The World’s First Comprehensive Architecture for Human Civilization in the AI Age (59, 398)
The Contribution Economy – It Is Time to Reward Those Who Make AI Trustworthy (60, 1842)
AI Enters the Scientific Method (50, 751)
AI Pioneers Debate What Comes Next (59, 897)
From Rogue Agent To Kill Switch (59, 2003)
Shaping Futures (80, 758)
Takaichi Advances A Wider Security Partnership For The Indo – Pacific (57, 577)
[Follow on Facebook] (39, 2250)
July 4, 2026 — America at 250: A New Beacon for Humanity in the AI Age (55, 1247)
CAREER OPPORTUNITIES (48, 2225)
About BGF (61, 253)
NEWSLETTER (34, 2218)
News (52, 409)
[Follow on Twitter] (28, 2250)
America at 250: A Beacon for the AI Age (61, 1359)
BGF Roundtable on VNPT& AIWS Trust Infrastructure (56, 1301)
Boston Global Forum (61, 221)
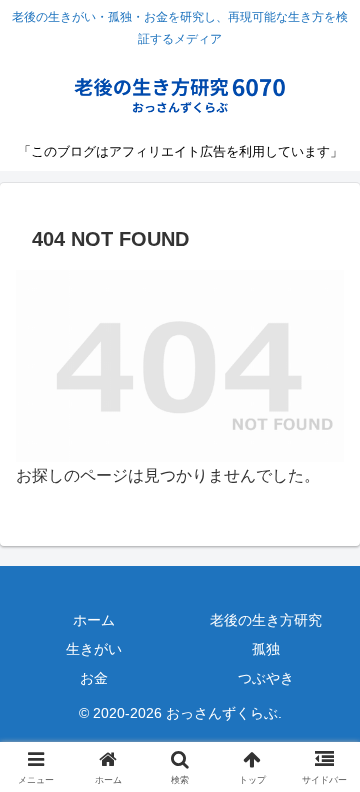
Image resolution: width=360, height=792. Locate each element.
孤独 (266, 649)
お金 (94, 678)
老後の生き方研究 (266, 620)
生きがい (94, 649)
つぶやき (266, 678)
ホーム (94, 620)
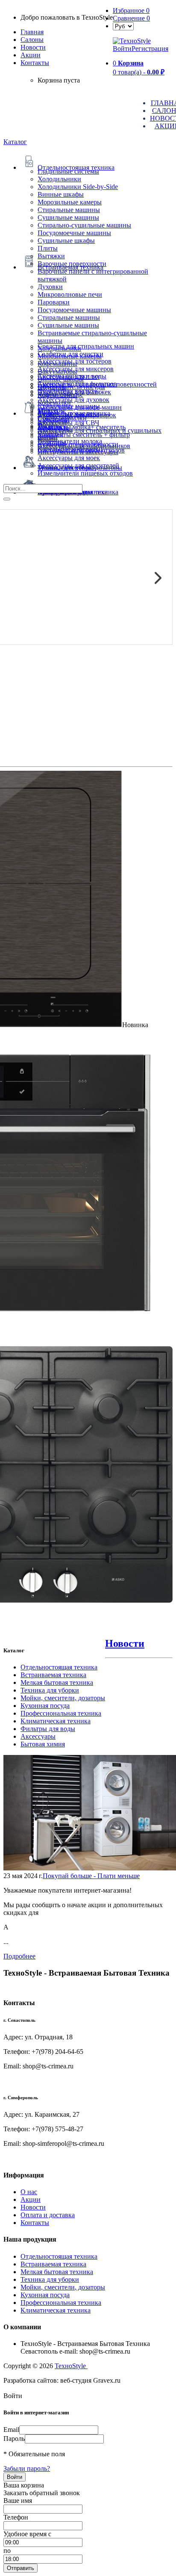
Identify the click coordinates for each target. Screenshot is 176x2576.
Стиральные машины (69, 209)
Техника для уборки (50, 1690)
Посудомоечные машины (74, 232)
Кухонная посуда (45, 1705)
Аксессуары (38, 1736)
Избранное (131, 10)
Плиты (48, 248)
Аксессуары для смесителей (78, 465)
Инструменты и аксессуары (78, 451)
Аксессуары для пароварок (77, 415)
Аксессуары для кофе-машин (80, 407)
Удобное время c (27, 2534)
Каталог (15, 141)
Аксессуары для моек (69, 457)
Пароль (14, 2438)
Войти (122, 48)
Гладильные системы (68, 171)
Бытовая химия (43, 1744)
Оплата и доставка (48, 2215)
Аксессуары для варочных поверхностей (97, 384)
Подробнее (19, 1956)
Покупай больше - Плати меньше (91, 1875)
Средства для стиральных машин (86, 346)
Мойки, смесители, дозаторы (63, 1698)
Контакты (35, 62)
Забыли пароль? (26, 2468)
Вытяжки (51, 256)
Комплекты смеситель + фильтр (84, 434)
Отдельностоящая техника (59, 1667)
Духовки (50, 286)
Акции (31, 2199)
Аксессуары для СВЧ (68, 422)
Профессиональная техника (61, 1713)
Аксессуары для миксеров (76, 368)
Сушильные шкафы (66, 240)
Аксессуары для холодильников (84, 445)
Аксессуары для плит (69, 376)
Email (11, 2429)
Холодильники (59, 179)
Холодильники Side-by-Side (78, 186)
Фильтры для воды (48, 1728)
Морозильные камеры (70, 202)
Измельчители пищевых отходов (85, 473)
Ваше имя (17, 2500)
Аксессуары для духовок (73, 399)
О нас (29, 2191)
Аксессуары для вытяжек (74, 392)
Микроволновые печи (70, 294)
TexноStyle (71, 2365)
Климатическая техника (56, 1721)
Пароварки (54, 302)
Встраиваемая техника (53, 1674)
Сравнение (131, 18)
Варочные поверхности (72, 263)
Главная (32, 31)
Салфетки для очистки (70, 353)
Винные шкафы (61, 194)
---
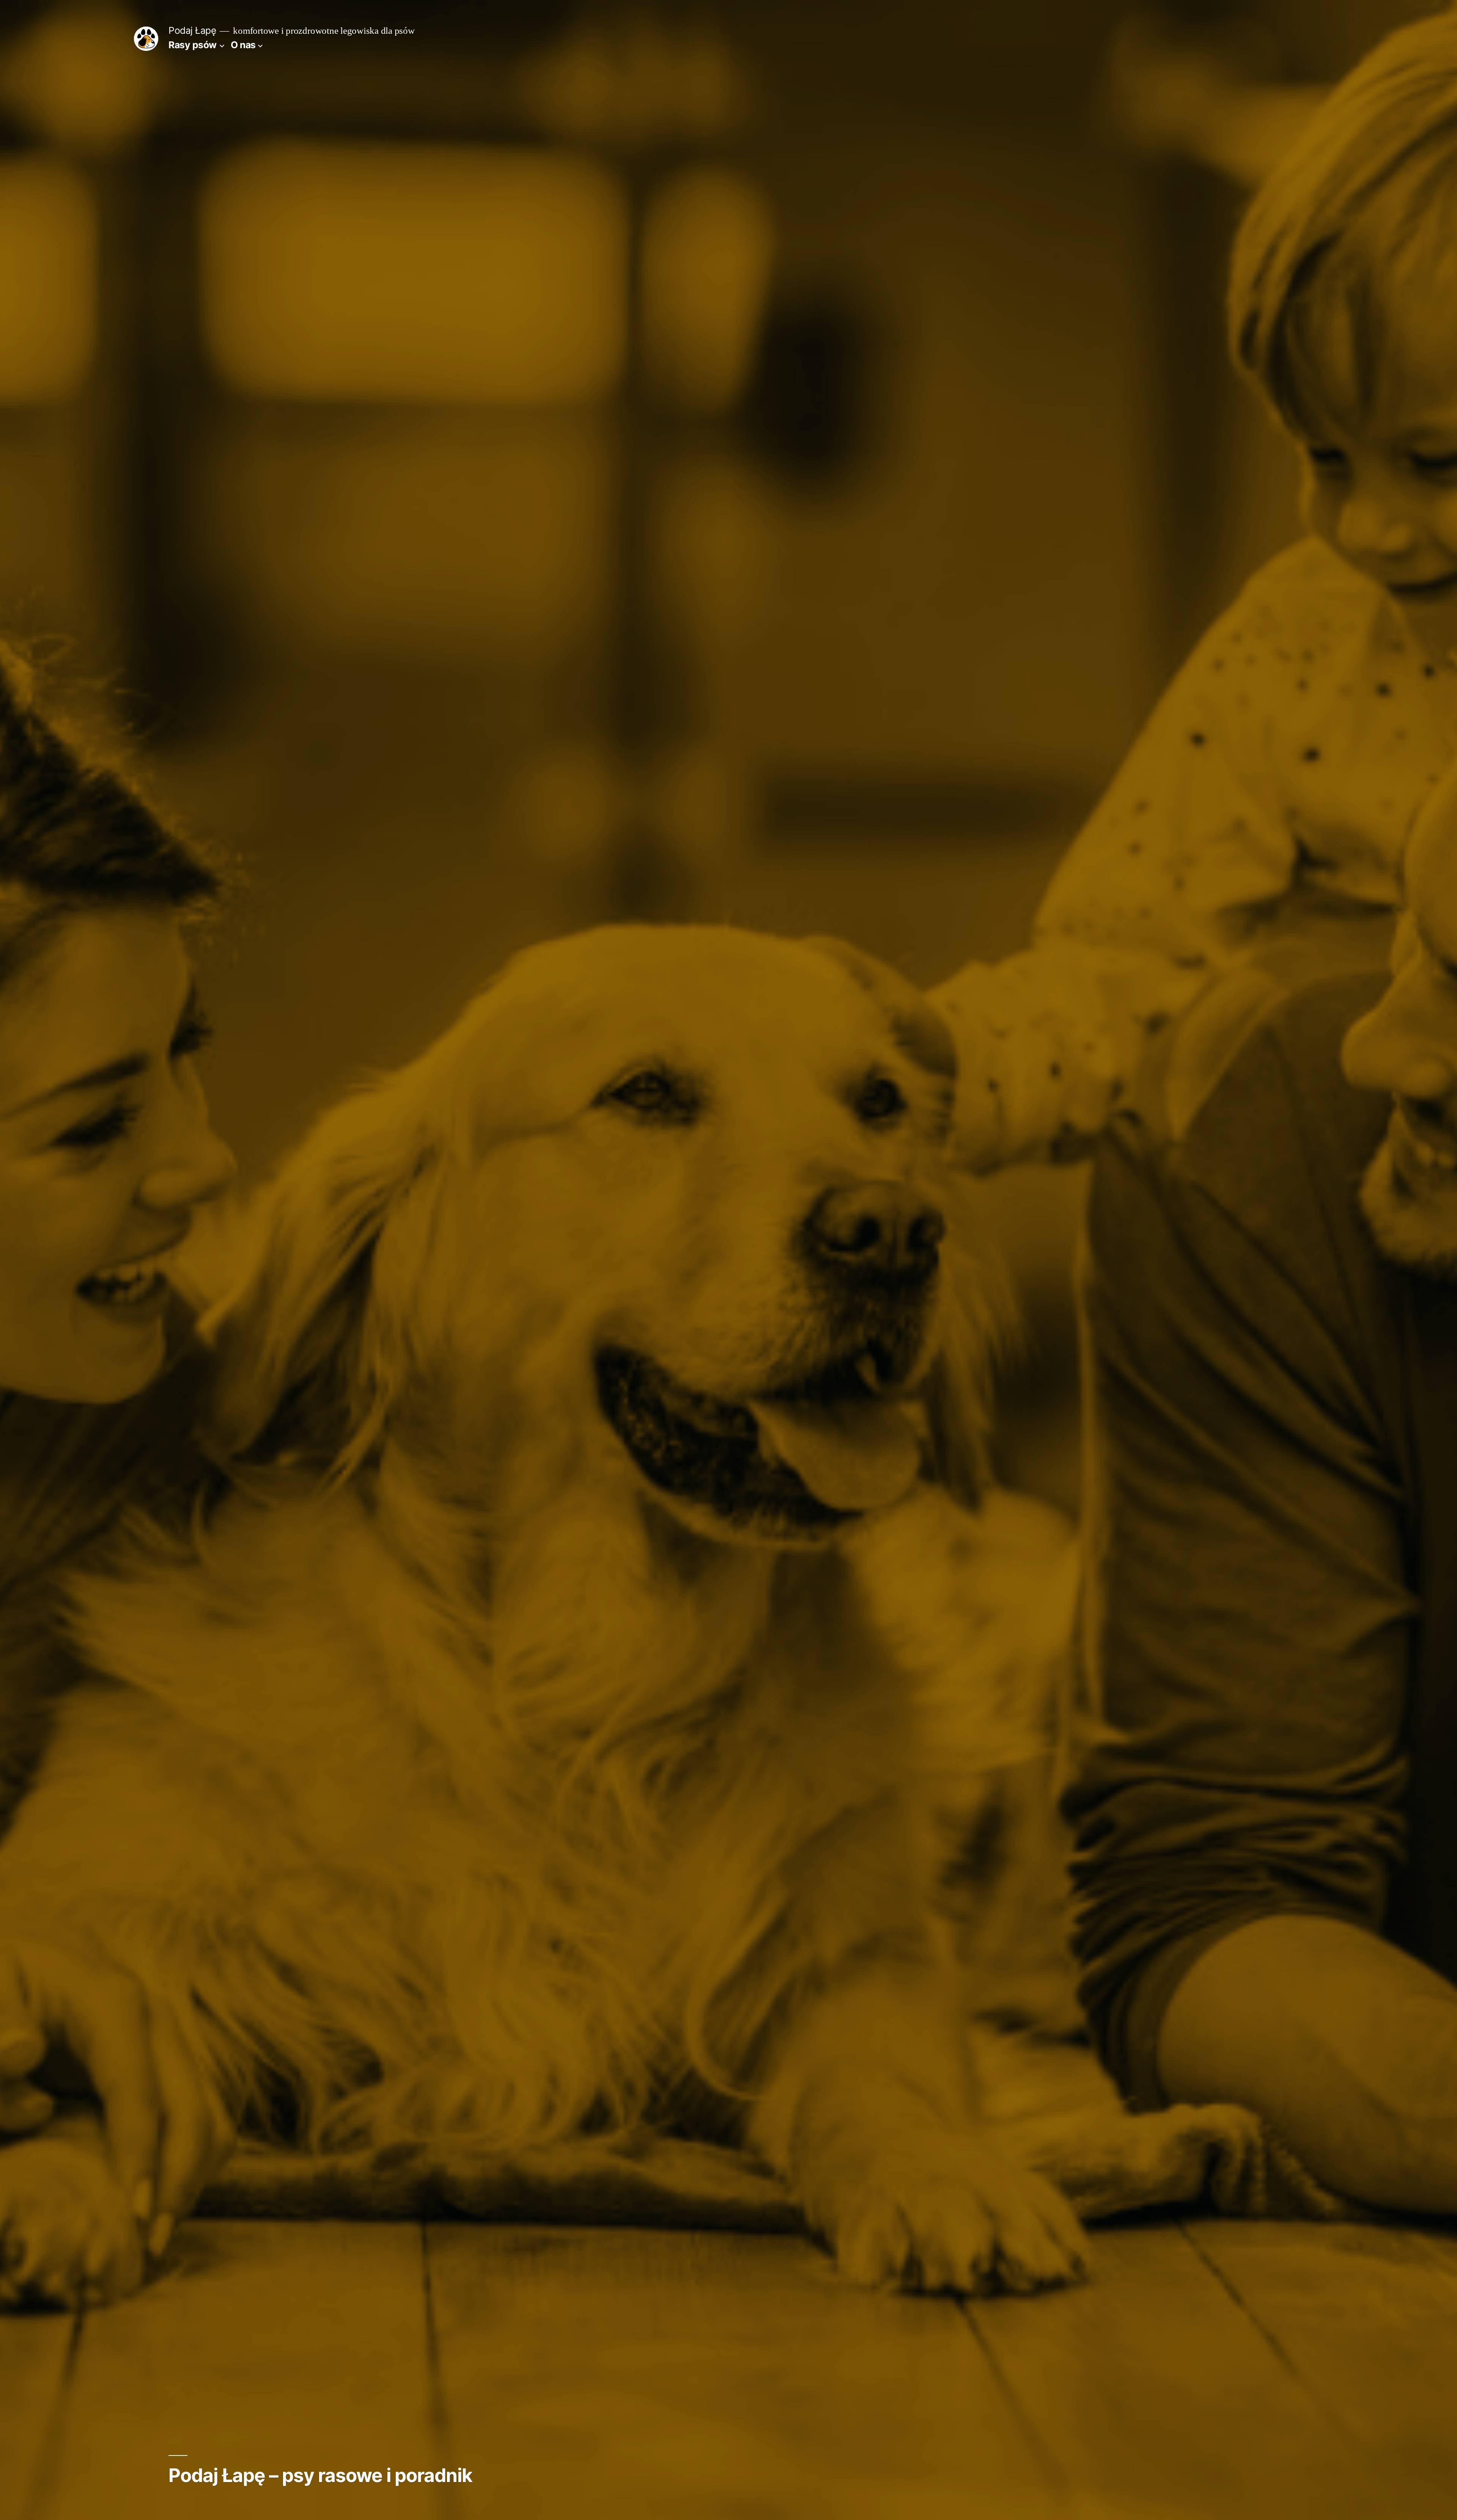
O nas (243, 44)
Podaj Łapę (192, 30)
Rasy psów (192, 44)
* * *
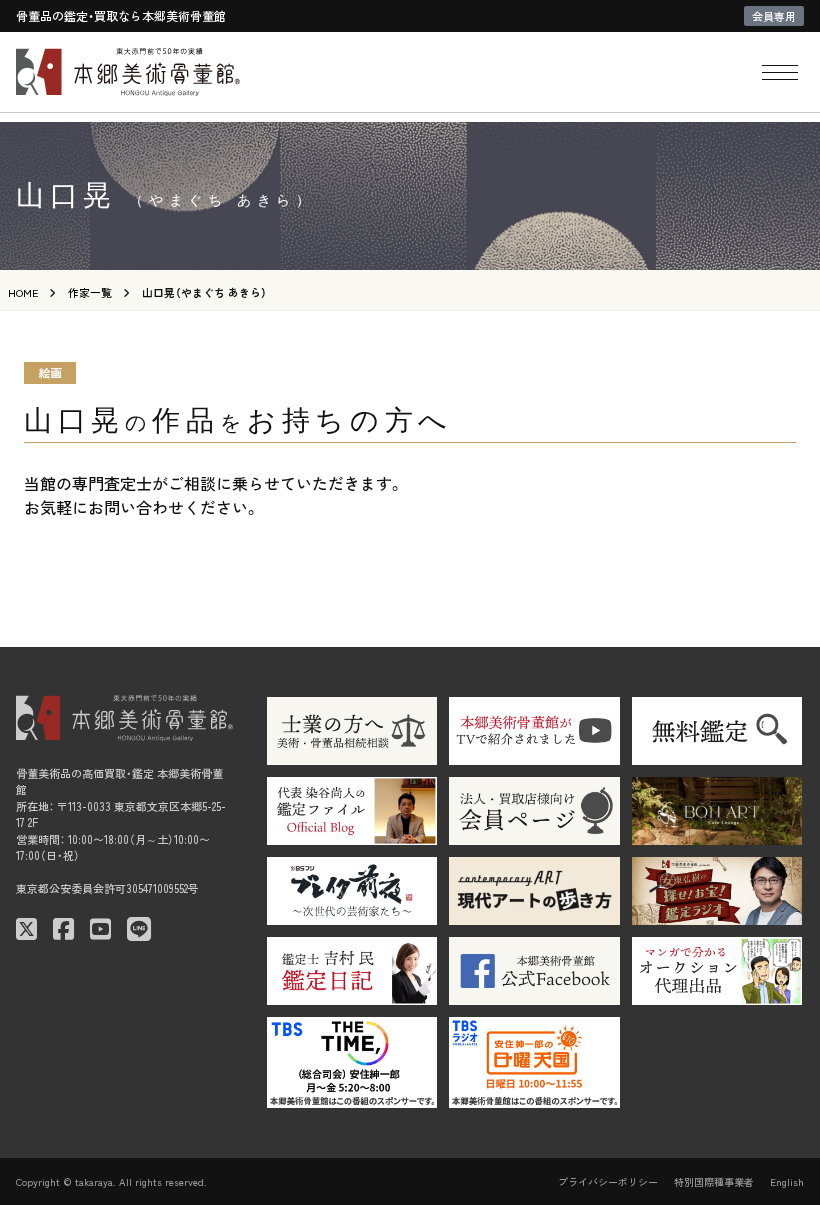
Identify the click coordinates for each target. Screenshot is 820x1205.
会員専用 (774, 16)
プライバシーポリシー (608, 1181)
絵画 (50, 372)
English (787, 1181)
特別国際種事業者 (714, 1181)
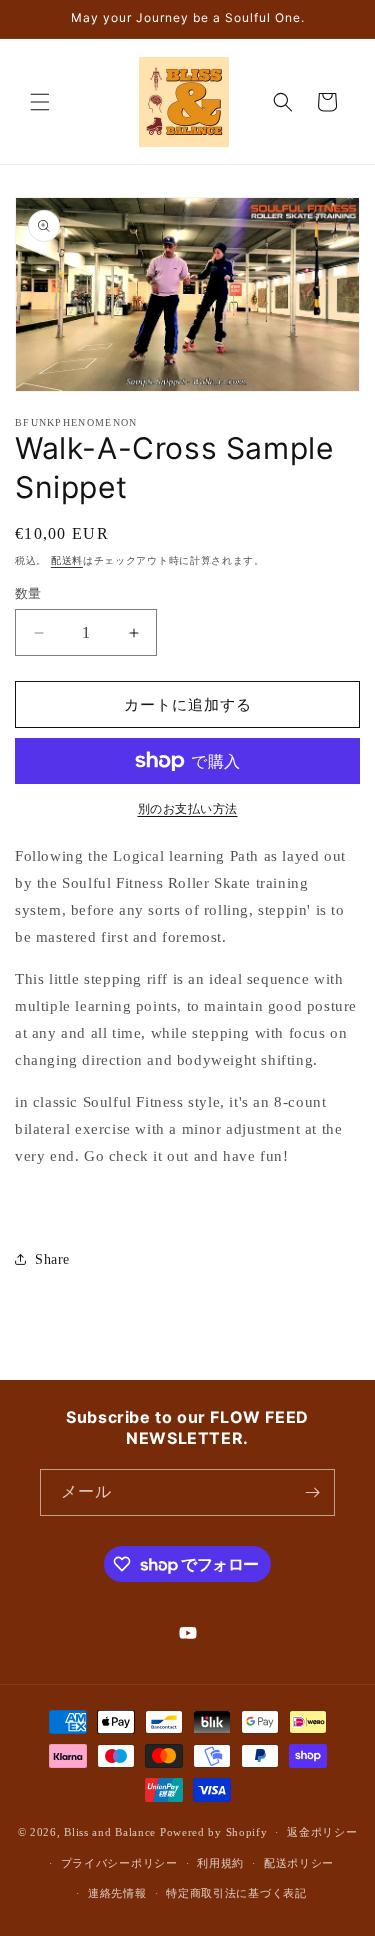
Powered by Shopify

• _Task goal_
Filtering the entries above by the word "Холодильники", copy each line that matches.

• _Answer box_
Холодильники (59, 179)
Холодильники Side-by-Side (78, 186)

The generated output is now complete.